Figure 4 shows the relation of the textural properties and apparent density with the time of hydrothermal treatment. Three different tendencies can be observed in Table 1. BET area (SBET) and the total pore volume (Vt) are shown in Figure 4a as a function of the hydrothermal treatment time (Vmeso and Vmicro show the same tendency) and present convex behavior with minimum values at intermediate hydrothermal treatment times. On the other hand, the apparent density (Figure 4b) shows an almost linear decreasing behavior. Finally, the pore size and the unit cell present an increasing behavior up to stable values after 15 h of treatment (see Table 1).

» Information provided
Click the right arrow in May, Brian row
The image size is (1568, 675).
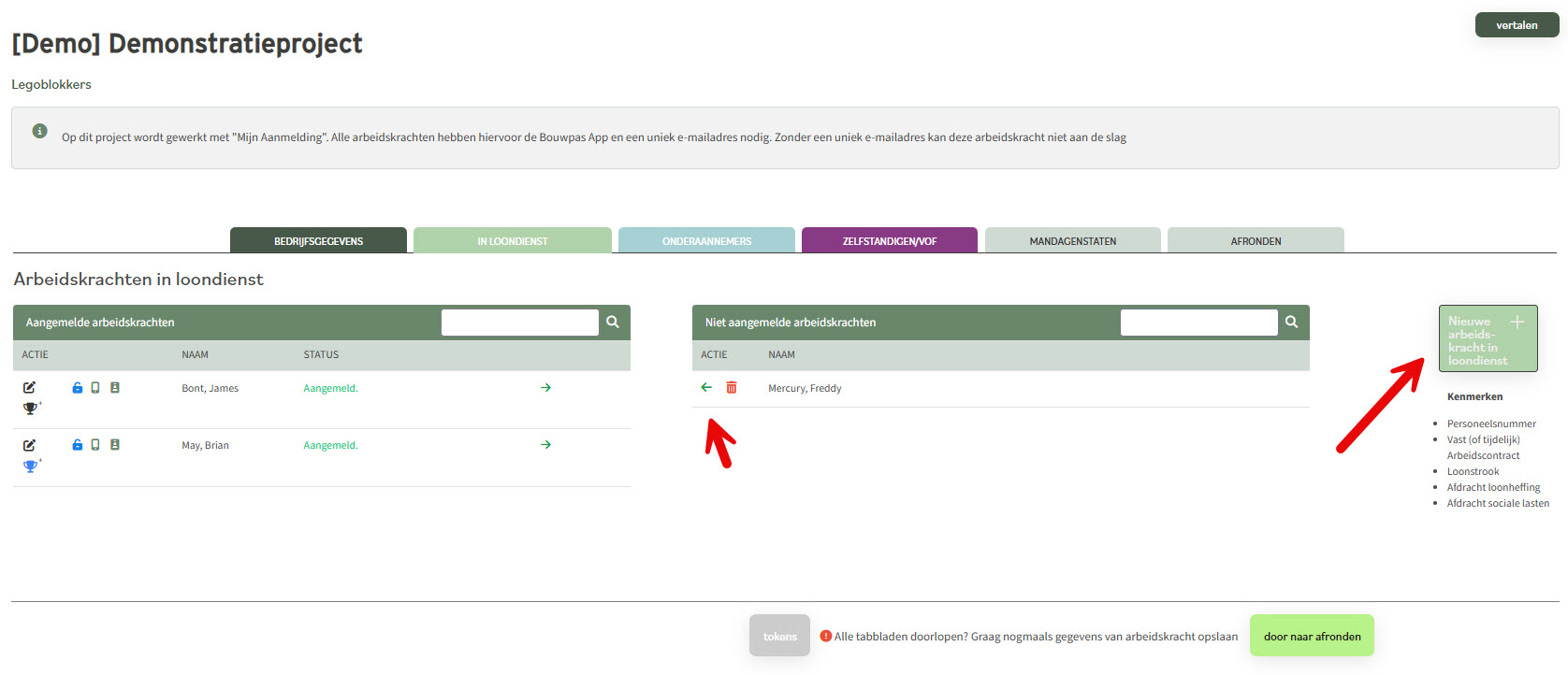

» Required work
A) Put this sentence from the hydrothermal treatment passage into Spanish: "On the other hand, the apparent density (Figure 4b) shows an almost linear decreasing behavior."
B) Write the next few sentences of the hydrothermal treatment passage, picking up after its last sentence.
You won't need the listing for anything here.

» Responses to the exercise
A) Por otro lado, la densidad aparente (Figura 4b) muestra un comportamiento decreciente casi lineal.

B)
2.1.2. Products Generated during the Smoking Process
Table 2 shows the reductions (i.e., the amount of a compound obtained when smoking 3R4F tobacco without a catalyst minus the corresponding amount obtained when smoking tobacco mixed with a catalyst, divided by the amount obtained when smoking 3R4F tobacco without a catalyst, expressed as %) obtained in total particulate material (TPM), nicotine and CO for the different materials synthesized. As can be seen, when the material is not subjected to hydrothermal treatment (H0), poor results are obtained. This material only reduces 13.5% in TPM and 18.4% in nicotine. Moreover, H0 does not reduce the formation of CO, contrarily its yield was increased. When time of hydrothermal treatment increases an increase in the effective reduction of TPM, nicotine and CO is observed, reaching TPM reductions higher than 60% in the case of sample H24. Taking into consideration these results (Table 2), we can conclude that to obtain high reductions in the products evolved in tobacco smoking, it is necessary to apply the hydrothermal treatment and that the higher the duration of this stage, the better the reductions in TPM, nicotine and CO.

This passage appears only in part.